> **Instructions for the task**: Everything in the listing below from the line containing "Réseaux d'échanges (42, 1961)" through the line containing "Site emploi (21, 2340)" must be repeated exactly; the remaining lines are not wanted.

> **Given data**:
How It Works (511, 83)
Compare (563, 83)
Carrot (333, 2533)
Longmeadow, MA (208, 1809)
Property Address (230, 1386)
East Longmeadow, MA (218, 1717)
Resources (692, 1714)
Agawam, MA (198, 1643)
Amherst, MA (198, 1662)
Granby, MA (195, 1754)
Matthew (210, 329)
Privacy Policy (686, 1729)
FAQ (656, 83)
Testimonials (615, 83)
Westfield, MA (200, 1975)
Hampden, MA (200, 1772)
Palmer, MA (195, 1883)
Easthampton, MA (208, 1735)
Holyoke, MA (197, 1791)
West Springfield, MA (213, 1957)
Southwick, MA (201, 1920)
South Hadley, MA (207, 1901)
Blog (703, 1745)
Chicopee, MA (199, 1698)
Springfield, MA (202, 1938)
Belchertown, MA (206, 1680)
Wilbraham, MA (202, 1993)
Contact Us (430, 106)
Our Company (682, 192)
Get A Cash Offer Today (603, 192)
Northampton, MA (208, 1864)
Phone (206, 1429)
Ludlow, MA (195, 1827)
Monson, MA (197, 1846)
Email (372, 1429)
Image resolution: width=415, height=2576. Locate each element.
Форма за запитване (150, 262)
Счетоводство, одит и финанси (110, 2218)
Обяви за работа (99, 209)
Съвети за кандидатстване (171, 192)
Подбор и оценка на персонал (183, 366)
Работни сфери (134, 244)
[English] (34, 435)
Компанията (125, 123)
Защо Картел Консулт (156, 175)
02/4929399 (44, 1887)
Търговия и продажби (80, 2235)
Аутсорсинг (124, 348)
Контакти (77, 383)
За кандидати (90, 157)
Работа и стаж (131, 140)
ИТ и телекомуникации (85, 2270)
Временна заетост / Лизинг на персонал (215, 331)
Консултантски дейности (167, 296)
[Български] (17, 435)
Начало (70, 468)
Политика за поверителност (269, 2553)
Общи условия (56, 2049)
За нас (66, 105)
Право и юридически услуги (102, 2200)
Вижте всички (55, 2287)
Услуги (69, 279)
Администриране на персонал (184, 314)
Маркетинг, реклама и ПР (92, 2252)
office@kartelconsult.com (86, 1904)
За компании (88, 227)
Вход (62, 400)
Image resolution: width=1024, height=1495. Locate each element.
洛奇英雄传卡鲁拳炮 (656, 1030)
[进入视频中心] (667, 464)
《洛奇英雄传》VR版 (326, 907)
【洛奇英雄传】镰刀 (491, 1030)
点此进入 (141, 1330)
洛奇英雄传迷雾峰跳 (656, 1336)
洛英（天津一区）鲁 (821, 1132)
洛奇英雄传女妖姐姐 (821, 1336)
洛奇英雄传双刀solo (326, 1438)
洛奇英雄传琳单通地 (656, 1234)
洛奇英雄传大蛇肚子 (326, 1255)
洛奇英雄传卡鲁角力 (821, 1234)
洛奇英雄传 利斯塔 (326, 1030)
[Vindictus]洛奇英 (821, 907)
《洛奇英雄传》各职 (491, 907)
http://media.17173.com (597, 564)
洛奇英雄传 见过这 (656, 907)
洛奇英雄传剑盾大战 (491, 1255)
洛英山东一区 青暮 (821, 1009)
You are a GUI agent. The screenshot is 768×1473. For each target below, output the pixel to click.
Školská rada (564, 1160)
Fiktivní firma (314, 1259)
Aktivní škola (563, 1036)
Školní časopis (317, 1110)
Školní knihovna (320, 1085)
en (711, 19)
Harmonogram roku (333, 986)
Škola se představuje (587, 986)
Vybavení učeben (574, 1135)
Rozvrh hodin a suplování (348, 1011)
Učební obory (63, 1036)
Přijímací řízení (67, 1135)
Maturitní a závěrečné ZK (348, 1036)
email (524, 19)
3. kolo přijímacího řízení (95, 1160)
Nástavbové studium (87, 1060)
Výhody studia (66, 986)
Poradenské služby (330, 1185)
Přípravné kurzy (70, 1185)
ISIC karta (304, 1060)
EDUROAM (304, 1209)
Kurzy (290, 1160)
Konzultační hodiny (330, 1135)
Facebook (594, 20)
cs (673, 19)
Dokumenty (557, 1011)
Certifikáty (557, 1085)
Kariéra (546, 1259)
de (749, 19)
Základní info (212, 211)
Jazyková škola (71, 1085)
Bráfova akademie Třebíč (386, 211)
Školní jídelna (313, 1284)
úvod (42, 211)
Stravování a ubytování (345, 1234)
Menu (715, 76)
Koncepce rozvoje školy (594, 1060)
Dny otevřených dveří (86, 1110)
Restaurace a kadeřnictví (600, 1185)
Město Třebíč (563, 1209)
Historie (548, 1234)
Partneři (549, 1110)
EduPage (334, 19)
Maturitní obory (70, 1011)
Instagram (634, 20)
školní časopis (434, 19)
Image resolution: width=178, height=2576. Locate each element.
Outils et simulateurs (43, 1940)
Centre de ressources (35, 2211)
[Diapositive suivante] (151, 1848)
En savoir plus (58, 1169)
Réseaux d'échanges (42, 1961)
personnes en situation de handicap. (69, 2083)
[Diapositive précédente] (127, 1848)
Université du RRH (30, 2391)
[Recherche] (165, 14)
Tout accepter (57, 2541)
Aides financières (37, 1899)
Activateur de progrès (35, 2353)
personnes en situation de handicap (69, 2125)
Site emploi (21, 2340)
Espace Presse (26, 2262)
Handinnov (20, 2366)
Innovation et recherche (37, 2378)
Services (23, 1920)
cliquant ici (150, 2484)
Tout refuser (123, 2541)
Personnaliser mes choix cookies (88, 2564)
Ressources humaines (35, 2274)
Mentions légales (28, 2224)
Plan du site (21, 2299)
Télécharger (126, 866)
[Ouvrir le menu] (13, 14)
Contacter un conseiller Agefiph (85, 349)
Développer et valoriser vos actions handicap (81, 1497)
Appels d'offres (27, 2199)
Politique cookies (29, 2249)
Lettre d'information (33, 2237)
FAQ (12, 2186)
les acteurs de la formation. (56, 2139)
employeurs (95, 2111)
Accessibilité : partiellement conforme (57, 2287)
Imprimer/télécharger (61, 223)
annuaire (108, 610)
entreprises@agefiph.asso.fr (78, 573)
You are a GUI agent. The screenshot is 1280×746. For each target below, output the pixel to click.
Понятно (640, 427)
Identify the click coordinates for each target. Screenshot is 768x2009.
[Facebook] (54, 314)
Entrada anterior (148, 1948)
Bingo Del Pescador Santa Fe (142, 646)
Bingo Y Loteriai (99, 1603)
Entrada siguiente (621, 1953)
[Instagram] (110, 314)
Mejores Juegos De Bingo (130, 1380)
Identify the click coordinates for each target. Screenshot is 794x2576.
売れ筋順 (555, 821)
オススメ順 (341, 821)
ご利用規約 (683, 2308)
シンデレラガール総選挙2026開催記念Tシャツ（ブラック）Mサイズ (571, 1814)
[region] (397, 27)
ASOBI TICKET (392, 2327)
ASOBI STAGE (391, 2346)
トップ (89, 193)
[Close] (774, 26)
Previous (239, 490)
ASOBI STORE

> **Solution to this exercise**:
Réseaux d'échanges (42, 1961)
personnes en situation de handicap. (69, 2083)
[Diapositive précédente] (127, 1848)
Université du RRH (30, 2391)
[Recherche] (165, 14)
Tout accepter (57, 2541)
Aides financières (37, 1899)
Activateur de progrès (35, 2353)
personnes en situation de handicap (69, 2125)
Site emploi (21, 2340)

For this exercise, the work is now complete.